2. **Model Training**: Train your model using the Supervised Fine-Tuning (SFT) method.
3. **DPO Training**: Prepare a dataset for Direct Preference Optimization (DPO), and use the DPO to train your model.

Entries drawn from a collection:
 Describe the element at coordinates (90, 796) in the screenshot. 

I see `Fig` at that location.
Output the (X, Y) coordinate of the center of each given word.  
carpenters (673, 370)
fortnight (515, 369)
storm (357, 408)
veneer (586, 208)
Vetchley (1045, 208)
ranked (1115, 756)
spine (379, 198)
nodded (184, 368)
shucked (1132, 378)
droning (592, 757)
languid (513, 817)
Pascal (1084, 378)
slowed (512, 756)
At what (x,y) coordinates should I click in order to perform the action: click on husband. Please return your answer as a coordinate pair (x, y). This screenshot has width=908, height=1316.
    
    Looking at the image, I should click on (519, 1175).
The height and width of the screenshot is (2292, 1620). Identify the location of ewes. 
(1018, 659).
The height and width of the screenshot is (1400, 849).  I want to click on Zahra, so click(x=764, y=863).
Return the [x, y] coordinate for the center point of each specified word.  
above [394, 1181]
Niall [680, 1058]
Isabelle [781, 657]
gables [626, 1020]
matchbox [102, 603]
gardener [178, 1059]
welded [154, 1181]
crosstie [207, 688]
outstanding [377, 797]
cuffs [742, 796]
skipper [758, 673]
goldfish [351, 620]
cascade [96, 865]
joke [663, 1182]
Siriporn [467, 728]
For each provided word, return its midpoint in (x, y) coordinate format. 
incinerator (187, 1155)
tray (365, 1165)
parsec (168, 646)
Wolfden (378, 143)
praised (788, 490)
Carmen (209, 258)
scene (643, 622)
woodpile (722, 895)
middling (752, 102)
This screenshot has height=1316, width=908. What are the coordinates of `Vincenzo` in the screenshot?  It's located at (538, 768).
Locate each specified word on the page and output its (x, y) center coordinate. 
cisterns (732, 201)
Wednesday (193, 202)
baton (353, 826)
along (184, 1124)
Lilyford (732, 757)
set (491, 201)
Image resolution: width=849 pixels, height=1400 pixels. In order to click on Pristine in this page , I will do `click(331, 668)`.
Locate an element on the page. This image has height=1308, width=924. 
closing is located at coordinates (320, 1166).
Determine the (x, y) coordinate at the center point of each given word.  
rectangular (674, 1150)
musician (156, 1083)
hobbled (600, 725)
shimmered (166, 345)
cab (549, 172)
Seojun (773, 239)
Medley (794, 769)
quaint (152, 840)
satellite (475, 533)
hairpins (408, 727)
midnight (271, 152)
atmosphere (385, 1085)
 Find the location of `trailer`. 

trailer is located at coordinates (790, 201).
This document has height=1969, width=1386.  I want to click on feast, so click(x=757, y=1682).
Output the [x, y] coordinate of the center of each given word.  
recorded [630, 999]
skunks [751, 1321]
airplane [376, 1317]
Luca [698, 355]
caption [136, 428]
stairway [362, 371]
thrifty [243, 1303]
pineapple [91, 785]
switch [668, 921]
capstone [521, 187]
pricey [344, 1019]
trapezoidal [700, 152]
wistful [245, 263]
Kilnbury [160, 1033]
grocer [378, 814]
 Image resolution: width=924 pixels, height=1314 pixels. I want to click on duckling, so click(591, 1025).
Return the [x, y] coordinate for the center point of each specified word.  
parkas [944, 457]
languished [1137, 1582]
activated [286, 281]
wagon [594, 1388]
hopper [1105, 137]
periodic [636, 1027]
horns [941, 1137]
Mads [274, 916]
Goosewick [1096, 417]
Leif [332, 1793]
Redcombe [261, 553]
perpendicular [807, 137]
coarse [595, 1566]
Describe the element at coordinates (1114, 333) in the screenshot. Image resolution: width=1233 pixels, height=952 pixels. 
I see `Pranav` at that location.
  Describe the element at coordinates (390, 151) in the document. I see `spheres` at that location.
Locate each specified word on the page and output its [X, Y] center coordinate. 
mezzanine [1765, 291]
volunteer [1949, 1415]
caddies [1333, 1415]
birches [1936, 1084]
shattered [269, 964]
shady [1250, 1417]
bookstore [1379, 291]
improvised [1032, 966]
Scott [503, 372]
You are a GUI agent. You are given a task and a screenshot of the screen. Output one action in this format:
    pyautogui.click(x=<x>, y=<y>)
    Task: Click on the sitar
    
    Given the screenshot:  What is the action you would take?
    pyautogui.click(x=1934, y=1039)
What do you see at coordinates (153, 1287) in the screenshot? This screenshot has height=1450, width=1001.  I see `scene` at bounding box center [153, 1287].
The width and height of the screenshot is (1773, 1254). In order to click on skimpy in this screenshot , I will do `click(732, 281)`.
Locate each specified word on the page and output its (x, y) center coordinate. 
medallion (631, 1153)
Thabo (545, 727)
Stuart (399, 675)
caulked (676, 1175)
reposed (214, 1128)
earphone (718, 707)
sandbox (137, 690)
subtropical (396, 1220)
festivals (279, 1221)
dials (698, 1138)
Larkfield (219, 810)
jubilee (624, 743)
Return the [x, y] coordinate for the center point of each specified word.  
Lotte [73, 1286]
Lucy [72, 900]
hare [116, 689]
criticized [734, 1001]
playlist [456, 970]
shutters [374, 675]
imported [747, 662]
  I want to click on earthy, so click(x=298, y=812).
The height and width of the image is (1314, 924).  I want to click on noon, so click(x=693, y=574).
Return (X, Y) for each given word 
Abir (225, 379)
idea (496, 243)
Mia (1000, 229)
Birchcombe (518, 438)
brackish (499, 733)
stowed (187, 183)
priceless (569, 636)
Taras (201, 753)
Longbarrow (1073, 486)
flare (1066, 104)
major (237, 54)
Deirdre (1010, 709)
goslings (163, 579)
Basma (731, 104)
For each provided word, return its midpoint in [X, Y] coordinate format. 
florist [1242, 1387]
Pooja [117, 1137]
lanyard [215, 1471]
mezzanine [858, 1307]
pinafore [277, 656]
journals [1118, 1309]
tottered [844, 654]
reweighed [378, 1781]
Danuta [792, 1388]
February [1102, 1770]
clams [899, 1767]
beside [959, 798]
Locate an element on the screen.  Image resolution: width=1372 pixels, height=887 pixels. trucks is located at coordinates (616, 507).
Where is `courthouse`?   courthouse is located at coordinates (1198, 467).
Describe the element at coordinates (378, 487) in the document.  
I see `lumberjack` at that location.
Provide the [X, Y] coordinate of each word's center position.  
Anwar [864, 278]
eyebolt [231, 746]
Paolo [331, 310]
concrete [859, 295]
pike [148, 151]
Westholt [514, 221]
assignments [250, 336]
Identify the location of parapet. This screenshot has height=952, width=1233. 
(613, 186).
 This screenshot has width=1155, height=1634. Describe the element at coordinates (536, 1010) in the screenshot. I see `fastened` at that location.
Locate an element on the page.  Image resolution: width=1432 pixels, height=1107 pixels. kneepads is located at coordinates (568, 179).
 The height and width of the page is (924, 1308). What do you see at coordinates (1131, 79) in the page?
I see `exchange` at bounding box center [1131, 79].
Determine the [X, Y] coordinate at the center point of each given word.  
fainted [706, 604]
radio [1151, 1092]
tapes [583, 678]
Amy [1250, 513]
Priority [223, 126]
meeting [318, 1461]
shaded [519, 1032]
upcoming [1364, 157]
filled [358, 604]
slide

**Problem to solve**.
Retype the passage on model training, everything from "2. **Model Training**: Train" down to "train your model.".

**Result of the task**.
2. **Model Training**: Train your model using the Supervised Fine-Tuning (SFT) method.
3. **DPO Training**: Prepare a dataset for Direct Preference Optimization (DPO), and use the DPO to train your model.